_YOUR TASK:_ Please state what the previous post explained, according to the post on large language models.

_DOCUMENT PASSAGE:_

=====

Large Language Models: How AI Understands and Generates Language
This is Post 12 — the final post — in the Computer Science Series. The previous post explained deep learning and transformers. Now we put it all together: Large Language Models — the technology behind ChatGPT, Claude, Gemini, and the AI revolution of the 2020s.
You’ve seen the entire stack: bits → CPU → OS → algorithms → data structures → networks → databases → applications → distributed systems → machine learning → deep learning. LLMs sit at the very top of this stack, built on all of it.

=====

(Collected data)

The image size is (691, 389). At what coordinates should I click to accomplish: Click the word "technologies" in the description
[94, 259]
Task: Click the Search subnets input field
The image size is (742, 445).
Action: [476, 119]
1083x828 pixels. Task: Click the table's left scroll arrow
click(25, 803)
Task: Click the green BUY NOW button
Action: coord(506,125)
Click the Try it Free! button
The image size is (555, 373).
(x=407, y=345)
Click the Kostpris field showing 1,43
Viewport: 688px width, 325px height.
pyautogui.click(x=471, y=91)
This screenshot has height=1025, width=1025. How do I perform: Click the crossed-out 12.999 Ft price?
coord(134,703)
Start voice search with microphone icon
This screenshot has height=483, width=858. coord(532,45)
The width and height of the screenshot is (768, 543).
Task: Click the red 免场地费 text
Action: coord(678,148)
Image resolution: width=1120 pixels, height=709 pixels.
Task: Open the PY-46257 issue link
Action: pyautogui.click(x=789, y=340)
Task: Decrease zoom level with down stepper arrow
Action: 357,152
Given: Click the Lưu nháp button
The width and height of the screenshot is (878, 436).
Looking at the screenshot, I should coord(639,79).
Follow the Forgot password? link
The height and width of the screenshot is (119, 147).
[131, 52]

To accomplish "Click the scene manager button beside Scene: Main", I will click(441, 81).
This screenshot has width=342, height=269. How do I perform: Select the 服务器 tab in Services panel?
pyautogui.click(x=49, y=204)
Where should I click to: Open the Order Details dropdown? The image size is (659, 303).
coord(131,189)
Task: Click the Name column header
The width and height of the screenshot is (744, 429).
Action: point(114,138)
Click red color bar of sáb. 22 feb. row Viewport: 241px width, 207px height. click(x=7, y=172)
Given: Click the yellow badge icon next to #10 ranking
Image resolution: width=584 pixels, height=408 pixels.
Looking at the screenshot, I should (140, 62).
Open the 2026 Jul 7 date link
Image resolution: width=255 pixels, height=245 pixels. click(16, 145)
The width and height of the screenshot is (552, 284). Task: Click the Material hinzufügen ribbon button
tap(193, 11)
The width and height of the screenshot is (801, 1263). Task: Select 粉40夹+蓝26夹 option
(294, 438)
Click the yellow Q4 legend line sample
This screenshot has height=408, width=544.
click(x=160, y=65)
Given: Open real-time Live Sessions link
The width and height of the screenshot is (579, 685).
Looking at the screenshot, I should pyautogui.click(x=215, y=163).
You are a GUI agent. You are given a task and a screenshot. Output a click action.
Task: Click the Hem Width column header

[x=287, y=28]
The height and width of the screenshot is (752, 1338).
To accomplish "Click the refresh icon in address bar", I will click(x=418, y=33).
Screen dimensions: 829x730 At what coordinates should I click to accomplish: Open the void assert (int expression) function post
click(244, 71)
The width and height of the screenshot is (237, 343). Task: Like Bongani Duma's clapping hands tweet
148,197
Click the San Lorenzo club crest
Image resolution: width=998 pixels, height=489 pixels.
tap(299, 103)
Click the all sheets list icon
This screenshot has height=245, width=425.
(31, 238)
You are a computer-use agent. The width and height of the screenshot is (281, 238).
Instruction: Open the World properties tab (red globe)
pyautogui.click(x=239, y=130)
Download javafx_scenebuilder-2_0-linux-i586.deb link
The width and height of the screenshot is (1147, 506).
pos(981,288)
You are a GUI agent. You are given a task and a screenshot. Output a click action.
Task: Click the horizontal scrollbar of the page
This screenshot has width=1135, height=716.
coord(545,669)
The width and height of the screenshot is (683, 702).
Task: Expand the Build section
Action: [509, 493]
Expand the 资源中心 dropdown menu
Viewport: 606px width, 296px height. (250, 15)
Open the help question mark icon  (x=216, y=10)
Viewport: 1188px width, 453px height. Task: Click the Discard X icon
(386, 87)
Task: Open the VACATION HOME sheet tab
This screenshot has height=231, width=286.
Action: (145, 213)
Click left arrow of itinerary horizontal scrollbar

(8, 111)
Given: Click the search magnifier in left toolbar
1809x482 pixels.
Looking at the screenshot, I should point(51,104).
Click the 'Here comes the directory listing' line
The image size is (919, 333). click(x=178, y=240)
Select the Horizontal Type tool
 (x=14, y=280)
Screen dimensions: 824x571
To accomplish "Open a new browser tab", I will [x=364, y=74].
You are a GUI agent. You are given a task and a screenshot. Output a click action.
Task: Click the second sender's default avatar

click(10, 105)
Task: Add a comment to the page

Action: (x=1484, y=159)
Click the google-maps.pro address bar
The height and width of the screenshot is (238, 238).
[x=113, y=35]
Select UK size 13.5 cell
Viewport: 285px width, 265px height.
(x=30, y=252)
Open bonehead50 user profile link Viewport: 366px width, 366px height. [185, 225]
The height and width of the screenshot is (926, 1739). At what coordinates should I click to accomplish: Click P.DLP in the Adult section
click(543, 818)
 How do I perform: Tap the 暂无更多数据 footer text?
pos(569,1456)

=====

_ANSWER TO THE PROBLEM:_ Deep learning and transformers.